Texto do documento
O Interrogatório do Réu como Último Ato da Instrução

O Interrogatório do Réu como Último Ato da Instrução

Em tempos sombrios e de claras afrontas à Constituição Federal, pesa dizer, pelo próprio órgão que deveria ser o “guardião” da nossa Lei Maior, o papel do advogado criminalista tem se destacado. O que antes não preocupava tanto, hoje é motivo de noites sem dormir na busca de encontrar um freio para essa mania nacional de “se fazer justiça, custe o que custar”, ex vi o entendimento firmado no STF a respeito da possibilidade de execução provisória da pena, mesmo antes do trânsito em julgado da condenação. Mas, que tipo de justiça seria esta, que ofende a Constituição da República Federativa do Brasil?

É dever do advogado criminalista – que não pode se esquecer, jamais, que lida com um dos direitos mais caros ao cidadão, que é o direito à liberdade – lutar para que o efetivo direito defesa de seu cliente seja respeitado. Hodiernamente, vê-se como “normais” violações que, claramente, ferem a garantia do devido processo legal e os seus corolários – ampla defesa e contraditório.

Dados coletados
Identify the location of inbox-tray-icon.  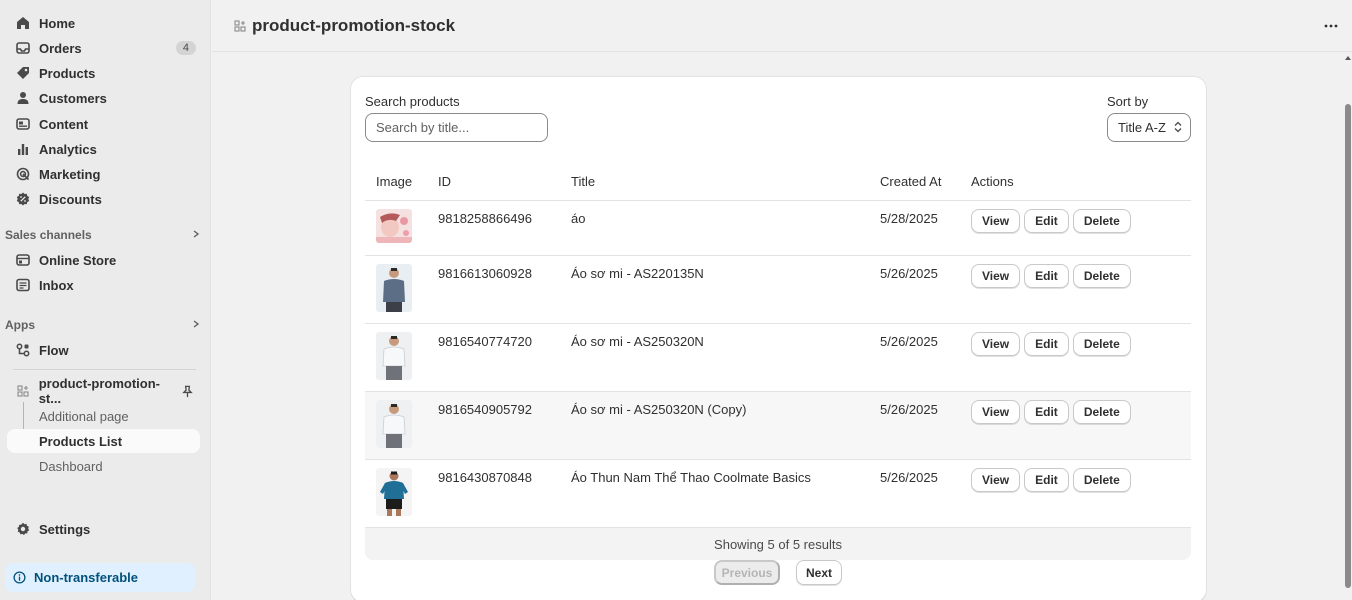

Objetivo da tarefa
Por favor, repita na íntegra, sem nenhuma alteração, o texto sobre o interrogatório do réu apresentado acima.

Resultado do exercício
O Interrogatório do Réu como Último Ato da Instrução

O Interrogatório do Réu como Último Ato da Instrução

Em tempos sombrios e de claras afrontas à Constituição Federal, pesa dizer, pelo próprio órgão que deveria ser o “guardião” da nossa Lei Maior, o papel do advogado criminalista tem se destacado. O que antes não preocupava tanto, hoje é motivo de noites sem dormir na busca de encontrar um freio para essa mania nacional de “se fazer justiça, custe o que custar”, ex vi o entendimento firmado no STF a respeito da possibilidade de execução provisória da pena, mesmo antes do trânsito em julgado da condenação. Mas, que tipo de justiça seria esta, que ofende a Constituição da República Federativa do Brasil?

É dever do advogado criminalista – que não pode se esquecer, jamais, que lida com um dos direitos mais caros ao cidadão, que é o direito à liberdade – lutar para que o efetivo direito defesa de seu cliente seja respeitado. Hodiernamente, vê-se como “normais” violações que, claramente, ferem a garantia do devido processo legal e os seus corolários – ampla defesa e contraditório.